■ DATA IN THIS EXERCISE:
══════════

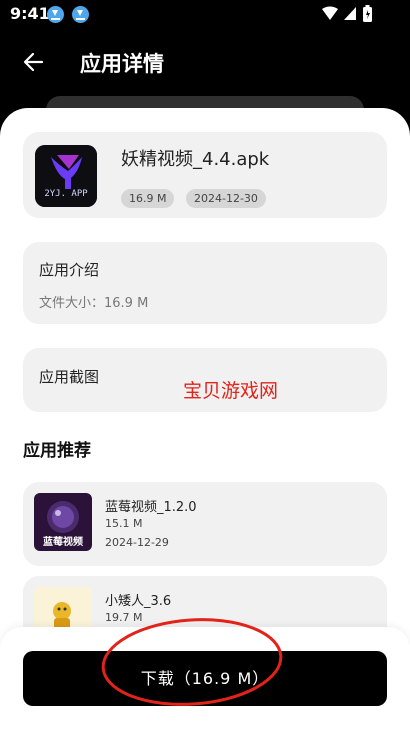 This screenshot has width=410, height=729. What do you see at coordinates (63, 542) in the screenshot?
I see `recommend-icon-label: 蓝莓视频` at bounding box center [63, 542].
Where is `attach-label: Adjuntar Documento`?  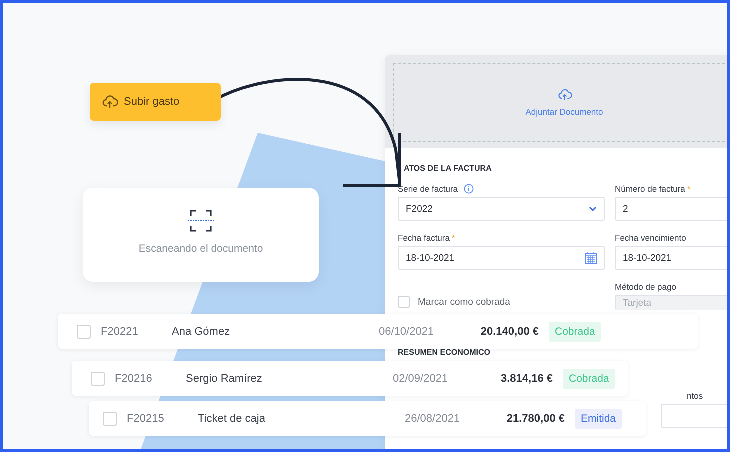 attach-label: Adjuntar Documento is located at coordinates (565, 112).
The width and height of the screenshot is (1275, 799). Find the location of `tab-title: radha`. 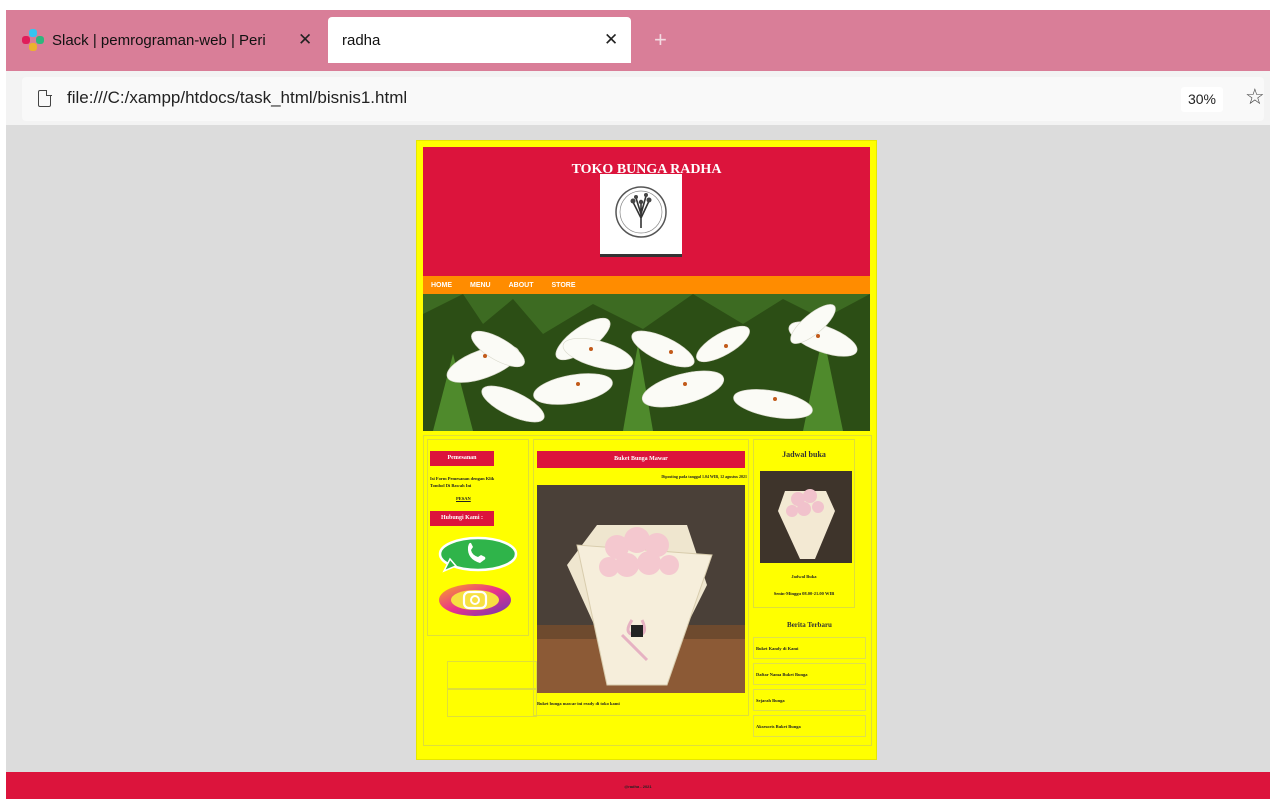

tab-title: radha is located at coordinates (362, 40).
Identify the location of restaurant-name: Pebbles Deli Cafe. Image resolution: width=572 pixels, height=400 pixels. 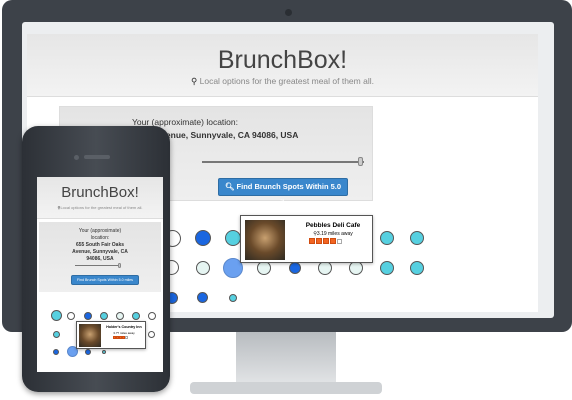
(333, 226).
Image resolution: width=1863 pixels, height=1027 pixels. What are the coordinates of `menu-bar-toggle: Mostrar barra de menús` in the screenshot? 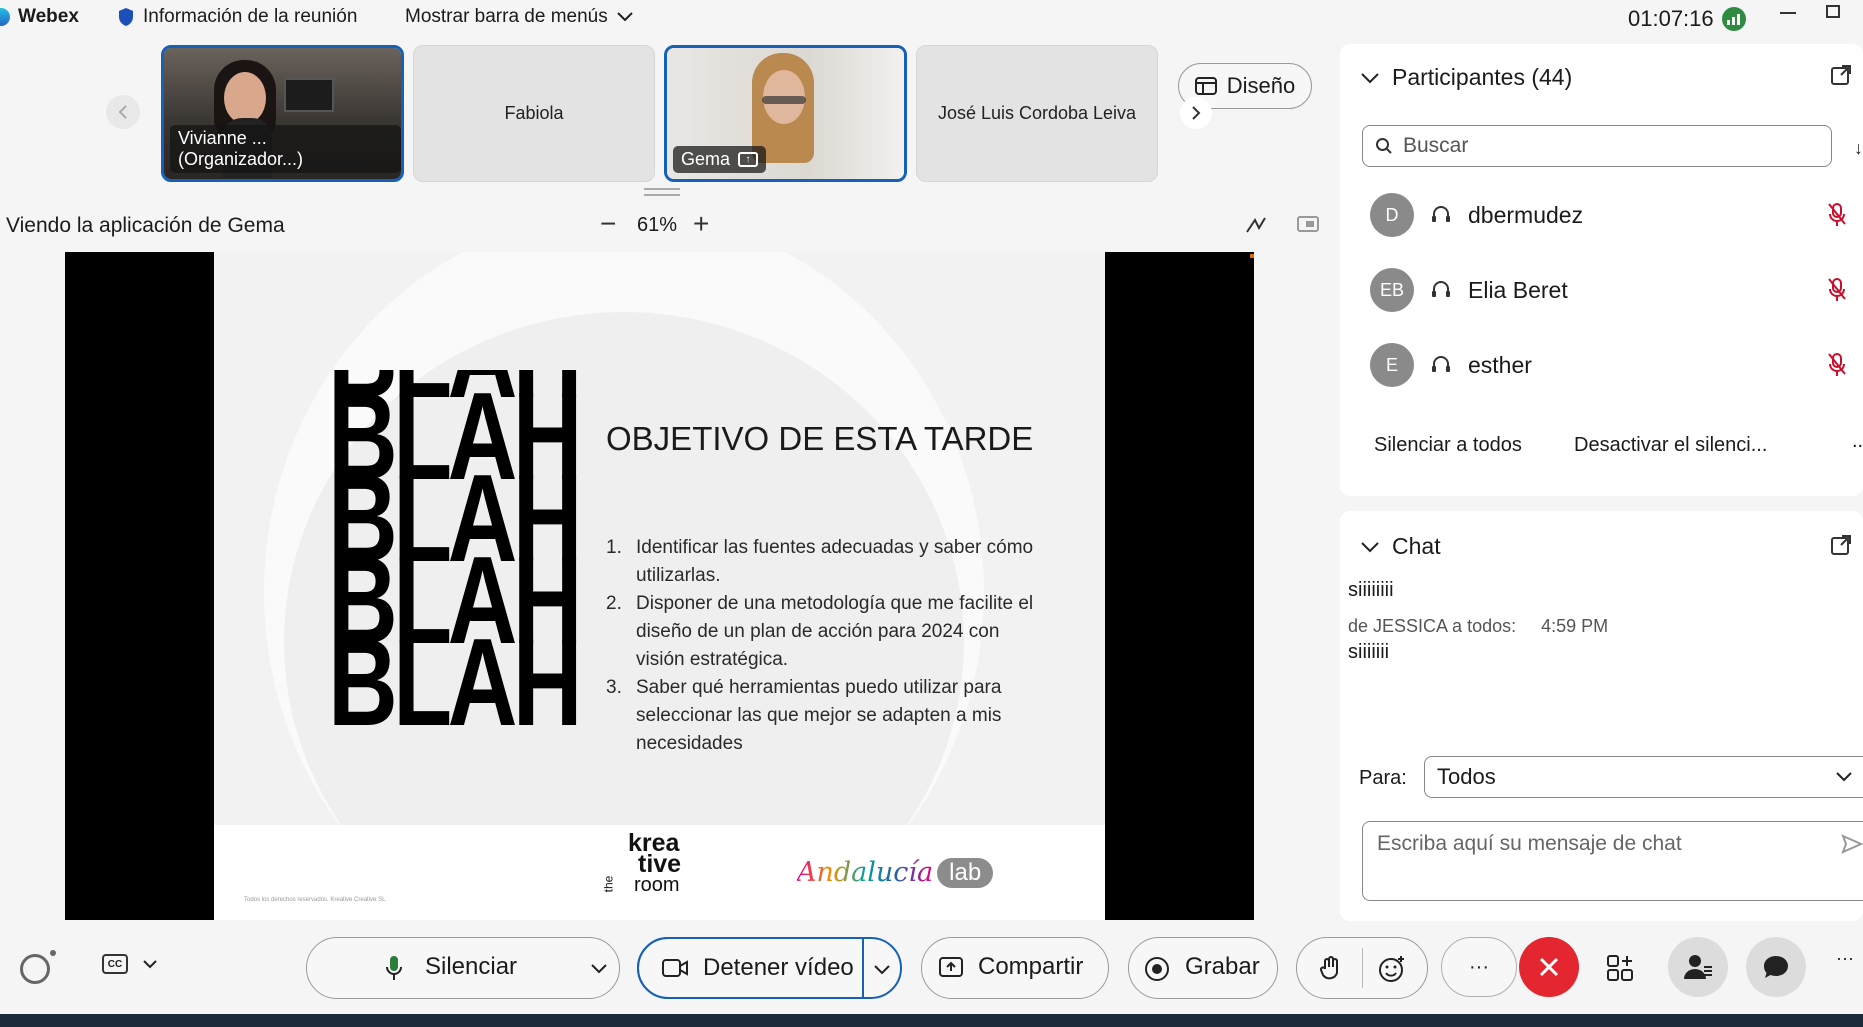 It's located at (520, 17).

══════════

■ WHAT YOU ARE ASKED TO DO: Return the part of the lines above that opens with the line containing "The width and" and closes with the line containing "(333, 226).", both included, repeating each line exactly and leaving the pictures out of your answer.

■ THE ANSWER:
The width and height of the screenshot is (1275, 799). Find the location of `tab-title: radha`. 

tab-title: radha is located at coordinates (362, 40).
Identify the location of restaurant-name: Pebbles Deli Cafe. Image resolution: width=572 pixels, height=400 pixels. 
(333, 226).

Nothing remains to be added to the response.